Count every line in the following entries where the word "logo" appears. Give the count alone.

++++ PROVIDED RECORDS

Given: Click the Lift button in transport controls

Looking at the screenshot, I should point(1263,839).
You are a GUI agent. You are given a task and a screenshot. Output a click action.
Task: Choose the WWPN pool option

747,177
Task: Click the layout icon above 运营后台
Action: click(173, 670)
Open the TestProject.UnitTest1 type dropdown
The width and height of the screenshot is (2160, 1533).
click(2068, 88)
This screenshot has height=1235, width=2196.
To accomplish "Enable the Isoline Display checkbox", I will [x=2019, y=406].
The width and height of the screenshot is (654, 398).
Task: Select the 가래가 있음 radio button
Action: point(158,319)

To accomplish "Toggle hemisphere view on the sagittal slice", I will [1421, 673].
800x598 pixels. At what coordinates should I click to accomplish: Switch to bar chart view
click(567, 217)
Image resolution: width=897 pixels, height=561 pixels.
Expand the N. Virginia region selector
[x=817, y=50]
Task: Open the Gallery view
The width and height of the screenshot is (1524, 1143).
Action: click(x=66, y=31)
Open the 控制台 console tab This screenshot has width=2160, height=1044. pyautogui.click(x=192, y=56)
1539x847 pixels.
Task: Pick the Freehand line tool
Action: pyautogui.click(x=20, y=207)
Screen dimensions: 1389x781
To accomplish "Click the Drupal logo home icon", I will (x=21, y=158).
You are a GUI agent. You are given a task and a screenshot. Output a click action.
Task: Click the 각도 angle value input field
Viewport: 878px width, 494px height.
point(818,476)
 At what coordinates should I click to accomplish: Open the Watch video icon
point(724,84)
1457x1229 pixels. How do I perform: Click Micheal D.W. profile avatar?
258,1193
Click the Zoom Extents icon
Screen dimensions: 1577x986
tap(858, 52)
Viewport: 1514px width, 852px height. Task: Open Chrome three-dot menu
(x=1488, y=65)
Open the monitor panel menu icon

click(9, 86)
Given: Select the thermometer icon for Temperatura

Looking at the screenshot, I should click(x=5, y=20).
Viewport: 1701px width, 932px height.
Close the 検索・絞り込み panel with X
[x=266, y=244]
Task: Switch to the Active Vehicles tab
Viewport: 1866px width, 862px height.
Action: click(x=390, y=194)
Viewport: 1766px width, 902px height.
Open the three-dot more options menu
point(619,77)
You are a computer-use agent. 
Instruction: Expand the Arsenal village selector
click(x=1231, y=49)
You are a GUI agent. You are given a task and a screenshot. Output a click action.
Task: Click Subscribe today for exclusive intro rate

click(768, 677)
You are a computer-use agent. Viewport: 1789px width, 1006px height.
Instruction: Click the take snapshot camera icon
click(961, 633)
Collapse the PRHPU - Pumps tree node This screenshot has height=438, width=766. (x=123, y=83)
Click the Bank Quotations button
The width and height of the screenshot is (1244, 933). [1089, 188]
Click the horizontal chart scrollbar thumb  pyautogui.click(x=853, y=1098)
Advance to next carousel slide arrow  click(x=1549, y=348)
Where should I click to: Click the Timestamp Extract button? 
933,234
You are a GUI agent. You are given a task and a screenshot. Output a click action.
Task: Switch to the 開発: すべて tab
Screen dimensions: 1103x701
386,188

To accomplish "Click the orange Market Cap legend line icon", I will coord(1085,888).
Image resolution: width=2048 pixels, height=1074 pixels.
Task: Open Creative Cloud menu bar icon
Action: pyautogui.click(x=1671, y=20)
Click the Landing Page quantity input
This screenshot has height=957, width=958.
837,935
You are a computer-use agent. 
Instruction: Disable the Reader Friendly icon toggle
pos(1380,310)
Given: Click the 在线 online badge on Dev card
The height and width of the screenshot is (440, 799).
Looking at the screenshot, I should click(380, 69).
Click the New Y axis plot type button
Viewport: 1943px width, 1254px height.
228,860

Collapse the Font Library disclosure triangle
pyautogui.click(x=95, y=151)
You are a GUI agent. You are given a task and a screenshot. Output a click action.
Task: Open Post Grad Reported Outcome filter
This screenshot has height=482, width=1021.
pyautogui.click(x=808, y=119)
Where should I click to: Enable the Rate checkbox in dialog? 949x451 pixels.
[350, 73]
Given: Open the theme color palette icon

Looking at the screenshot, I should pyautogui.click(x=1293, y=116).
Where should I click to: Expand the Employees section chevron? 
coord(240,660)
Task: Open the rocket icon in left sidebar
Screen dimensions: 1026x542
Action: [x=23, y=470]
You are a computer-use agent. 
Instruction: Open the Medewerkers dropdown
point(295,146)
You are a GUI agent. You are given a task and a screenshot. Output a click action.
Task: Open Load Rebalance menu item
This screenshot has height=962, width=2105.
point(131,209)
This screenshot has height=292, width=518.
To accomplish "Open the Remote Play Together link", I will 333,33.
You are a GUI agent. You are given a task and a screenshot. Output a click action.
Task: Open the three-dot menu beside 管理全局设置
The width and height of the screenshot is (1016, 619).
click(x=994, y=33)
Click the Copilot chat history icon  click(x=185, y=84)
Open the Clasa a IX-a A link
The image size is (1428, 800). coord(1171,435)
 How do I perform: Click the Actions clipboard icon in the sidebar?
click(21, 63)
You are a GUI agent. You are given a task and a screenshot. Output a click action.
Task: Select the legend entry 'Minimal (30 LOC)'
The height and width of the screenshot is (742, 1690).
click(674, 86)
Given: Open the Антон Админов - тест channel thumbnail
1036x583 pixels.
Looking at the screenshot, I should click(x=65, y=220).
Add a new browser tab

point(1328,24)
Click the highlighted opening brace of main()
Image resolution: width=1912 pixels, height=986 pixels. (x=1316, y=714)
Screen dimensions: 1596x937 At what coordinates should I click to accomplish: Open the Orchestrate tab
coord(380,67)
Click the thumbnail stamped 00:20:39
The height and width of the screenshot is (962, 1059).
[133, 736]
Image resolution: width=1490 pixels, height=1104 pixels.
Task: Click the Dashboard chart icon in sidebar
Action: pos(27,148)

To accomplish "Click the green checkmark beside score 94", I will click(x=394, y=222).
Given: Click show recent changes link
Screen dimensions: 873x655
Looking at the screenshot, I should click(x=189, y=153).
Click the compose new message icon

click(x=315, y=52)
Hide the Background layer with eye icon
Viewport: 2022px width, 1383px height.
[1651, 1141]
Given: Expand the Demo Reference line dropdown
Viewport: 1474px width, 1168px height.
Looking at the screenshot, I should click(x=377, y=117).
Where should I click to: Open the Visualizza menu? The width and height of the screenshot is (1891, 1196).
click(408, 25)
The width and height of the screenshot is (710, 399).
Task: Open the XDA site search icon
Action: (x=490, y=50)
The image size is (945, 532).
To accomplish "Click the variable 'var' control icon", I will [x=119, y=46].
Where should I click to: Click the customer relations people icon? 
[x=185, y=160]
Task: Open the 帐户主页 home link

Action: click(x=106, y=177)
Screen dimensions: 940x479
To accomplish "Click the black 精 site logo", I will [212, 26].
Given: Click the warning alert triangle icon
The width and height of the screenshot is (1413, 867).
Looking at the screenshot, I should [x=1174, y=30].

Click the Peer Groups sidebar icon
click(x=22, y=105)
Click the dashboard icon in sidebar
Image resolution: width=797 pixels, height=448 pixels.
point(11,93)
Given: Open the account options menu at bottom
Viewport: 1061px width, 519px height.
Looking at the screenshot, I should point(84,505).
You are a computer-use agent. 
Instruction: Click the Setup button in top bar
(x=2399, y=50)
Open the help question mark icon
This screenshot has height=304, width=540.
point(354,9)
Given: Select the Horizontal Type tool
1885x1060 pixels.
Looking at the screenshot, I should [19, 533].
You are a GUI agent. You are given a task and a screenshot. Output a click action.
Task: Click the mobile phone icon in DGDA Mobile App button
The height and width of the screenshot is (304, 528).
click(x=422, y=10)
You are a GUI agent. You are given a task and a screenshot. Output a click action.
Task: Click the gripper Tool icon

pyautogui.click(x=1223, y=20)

++++++++

EXPECTED ANSWER: 2